例えば、100MByteを超えるトラフィックを送信した全てのIPアドレスを返すようなクエリーを実行したいとしましょう。しきい値を超えるアドレスが、いくつあるかは分かりません。ですから、クエリーtruncate(切捨て)パラメータを設定することはできません。その代わりに、各アドレスについて、トラフィックの合計を要求し、しきい値を適用することで、該当するアドレスを特定しなければならないのです。下記のスクリプトは、どうすれば、大きな結果テーブルが生成されるのを避け、結果のストリーミングを利用できるかを示しています。.

var interval = "today";
var threshold = 100000000;

var q = Query.topN("historytrmx",
                 "ipsource,bytes",
                 null,
                 interval,
                 "bytes",
                 100000);

var t = q.run(
  function(row,table) {
    if(row[0] && row[1] >= threshold) table.addRow(row);
  }
             );
t.printCSV(true);

結果のストリーミングは、Query run()メソッドに関数が引数として渡された時に呼び出されます。その後、その関数は、各ローのデータに適用されます。この例では、関数は、しきい値を適用し、バイト数がしきい値を超えた場合だけ、ローを結果テーブルに加えます。

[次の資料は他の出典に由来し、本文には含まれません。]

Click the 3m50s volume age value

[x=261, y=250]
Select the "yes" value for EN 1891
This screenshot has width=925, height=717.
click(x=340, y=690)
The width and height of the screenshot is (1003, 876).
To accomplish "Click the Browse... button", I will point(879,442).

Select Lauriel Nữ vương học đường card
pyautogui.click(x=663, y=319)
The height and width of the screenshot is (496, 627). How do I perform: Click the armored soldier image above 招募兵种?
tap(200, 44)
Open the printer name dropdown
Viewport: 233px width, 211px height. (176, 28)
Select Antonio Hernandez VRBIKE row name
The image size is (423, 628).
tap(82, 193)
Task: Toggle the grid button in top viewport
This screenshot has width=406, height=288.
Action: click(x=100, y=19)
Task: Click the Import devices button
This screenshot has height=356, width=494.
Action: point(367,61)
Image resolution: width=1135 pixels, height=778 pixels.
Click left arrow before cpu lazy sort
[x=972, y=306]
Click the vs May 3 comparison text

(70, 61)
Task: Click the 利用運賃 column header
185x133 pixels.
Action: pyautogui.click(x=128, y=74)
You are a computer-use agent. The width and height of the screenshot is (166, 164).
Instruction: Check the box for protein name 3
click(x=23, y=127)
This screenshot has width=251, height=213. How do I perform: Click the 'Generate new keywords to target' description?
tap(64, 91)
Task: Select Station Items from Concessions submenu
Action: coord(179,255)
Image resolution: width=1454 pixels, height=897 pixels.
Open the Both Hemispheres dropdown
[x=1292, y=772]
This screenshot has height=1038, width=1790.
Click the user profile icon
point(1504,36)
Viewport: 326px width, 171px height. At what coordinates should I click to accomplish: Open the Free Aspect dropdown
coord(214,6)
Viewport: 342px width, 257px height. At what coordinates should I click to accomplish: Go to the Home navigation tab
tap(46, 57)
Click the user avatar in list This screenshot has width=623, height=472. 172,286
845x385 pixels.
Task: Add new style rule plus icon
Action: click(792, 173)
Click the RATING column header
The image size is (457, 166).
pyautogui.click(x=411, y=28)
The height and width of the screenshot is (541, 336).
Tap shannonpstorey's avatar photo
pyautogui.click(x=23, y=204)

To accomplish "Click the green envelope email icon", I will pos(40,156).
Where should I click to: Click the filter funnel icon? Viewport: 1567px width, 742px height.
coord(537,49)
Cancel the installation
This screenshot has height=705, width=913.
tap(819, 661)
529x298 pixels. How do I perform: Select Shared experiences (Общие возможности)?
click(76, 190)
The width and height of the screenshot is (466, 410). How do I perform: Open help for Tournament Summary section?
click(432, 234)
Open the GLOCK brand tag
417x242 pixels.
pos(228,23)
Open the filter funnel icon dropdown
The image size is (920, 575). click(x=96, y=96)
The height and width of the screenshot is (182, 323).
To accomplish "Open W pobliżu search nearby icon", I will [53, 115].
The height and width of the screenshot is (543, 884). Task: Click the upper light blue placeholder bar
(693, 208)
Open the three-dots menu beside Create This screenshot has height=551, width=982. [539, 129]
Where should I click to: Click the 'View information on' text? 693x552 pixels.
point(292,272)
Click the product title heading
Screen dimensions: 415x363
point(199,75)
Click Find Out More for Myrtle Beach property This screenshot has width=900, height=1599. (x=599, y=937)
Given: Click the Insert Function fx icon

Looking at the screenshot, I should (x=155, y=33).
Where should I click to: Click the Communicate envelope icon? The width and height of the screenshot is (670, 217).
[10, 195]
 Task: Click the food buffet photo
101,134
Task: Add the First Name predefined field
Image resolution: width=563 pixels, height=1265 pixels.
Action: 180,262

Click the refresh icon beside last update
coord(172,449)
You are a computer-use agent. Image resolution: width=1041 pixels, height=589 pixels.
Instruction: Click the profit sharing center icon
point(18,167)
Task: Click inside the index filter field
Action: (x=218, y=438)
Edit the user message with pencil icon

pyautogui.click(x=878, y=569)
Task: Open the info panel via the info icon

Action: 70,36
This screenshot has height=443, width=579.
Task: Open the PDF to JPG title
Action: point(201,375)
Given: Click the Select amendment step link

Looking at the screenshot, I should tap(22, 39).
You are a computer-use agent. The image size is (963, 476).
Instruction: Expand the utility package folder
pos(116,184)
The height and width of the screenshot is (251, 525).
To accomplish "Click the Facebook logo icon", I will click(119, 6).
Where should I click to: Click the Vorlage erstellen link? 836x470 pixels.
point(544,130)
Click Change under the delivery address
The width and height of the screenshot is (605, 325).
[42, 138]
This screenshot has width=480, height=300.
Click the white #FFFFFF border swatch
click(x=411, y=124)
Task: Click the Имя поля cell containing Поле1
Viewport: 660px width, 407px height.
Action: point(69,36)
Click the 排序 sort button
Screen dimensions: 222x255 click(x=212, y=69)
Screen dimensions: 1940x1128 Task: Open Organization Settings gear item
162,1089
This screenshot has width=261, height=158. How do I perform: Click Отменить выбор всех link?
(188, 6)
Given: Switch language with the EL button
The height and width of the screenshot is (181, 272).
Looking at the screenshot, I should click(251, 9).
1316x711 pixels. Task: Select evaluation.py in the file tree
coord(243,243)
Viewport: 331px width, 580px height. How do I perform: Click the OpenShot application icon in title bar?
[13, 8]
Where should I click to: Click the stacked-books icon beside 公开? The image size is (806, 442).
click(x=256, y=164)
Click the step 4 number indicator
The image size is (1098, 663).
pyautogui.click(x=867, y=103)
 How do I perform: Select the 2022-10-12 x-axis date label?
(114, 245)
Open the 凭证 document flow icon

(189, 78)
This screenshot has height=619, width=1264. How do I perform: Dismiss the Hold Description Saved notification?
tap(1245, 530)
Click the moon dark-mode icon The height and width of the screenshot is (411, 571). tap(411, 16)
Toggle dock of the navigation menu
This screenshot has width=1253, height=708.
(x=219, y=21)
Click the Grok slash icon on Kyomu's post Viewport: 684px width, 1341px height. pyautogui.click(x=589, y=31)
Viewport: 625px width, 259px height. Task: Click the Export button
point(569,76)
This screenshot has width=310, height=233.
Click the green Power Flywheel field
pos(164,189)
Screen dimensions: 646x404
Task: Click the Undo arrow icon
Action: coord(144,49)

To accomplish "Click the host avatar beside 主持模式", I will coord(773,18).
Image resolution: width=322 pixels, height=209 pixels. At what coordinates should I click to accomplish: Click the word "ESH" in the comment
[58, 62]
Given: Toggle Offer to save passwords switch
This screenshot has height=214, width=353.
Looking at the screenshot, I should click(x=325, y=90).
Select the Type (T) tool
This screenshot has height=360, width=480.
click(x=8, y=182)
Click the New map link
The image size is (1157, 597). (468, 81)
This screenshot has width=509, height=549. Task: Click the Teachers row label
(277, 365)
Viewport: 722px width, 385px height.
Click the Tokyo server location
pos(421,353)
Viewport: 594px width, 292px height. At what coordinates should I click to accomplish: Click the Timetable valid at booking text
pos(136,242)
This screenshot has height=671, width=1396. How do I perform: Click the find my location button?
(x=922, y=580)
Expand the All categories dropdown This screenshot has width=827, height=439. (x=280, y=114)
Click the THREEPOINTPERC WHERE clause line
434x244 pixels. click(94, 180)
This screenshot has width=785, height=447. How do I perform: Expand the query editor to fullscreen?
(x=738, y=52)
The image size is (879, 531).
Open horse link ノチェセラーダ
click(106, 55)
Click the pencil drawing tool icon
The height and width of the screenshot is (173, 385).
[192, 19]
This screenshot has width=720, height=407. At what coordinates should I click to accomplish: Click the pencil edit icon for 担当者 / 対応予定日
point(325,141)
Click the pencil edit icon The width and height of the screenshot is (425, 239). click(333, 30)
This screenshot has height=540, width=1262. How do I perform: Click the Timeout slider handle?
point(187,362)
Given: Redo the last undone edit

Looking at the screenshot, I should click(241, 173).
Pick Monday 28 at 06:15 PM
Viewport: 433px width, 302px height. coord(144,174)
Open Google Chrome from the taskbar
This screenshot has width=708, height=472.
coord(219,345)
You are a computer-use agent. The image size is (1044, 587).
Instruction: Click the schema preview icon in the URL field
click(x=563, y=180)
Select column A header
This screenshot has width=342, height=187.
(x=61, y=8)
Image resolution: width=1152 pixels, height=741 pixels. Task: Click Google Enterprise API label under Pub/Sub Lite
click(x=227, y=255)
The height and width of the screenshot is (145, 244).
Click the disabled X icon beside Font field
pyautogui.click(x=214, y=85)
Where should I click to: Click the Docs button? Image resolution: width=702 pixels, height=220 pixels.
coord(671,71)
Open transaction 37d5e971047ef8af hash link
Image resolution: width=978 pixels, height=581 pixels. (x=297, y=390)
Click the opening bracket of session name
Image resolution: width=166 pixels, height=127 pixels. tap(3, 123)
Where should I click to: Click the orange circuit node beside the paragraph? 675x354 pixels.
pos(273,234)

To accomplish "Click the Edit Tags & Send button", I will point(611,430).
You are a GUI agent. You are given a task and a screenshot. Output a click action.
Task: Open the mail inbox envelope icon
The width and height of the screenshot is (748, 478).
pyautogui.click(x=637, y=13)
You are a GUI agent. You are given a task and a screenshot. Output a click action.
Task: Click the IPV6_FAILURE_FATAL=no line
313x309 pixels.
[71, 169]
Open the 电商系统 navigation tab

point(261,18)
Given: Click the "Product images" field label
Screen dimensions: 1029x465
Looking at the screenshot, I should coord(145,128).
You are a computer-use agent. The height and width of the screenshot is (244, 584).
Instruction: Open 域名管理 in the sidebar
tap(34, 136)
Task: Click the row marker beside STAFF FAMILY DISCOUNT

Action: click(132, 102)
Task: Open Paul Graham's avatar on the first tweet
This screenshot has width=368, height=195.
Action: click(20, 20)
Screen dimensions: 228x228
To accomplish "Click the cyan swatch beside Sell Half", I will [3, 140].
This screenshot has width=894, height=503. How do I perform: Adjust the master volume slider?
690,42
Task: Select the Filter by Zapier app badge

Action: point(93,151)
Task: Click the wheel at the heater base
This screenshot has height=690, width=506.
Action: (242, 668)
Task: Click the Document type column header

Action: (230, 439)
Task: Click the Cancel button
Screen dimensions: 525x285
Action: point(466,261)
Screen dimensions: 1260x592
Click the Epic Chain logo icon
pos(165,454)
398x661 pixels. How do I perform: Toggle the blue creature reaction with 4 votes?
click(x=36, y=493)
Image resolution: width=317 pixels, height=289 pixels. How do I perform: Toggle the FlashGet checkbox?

注意: truncate(切捨て)値は、100000に設定されています。truncate(切捨て)値を、-1にすると、結果がどのような数になっても、全て返されます。例えそれが大きな数であっても、truncate(切捨て)値を設定することを、強く推奨します。そうすることで、クエリーが中間結果を保存するのに使用するメモリー量に、一定の制限を課すことができるからです。.

結果のストリーミングをマルチクエリーに適用することができます。下記の例では、各アドレスが送信あるいは受信した合計バイトを計算し、合計値にしきい値を適用しています。

var interval = "today";
var threshold = 100000000;

var q = Query.topN("historytrmx",
                 ["ipsource,bytes","ipdestination,bytes"],
                 null,
                 interval,
                 "bytes",
                 100000);
q.multiquery = true;

var totals = {};
var t = q.run(
  function(row,table) {
    if(row[0]) {
      if(totals[row[0]]) totals[row[0]] += row[1];
      else totals[row[0]] = row[1];
    }
  }
             );

var result = Table.create(["Address","Bytes"],["address","double"]);
for (var addr in totals) {
   if(totals[addr] >= threshold) result.addRow([addr,totals[addr]]);
}
result.sort(1);
result.printCSV(true);

最後に、マルチクエリーを使用する際、各クエリーに異なる関数を適用するため、Query run()コマンドに複数の関数を引数として渡すことも可能です。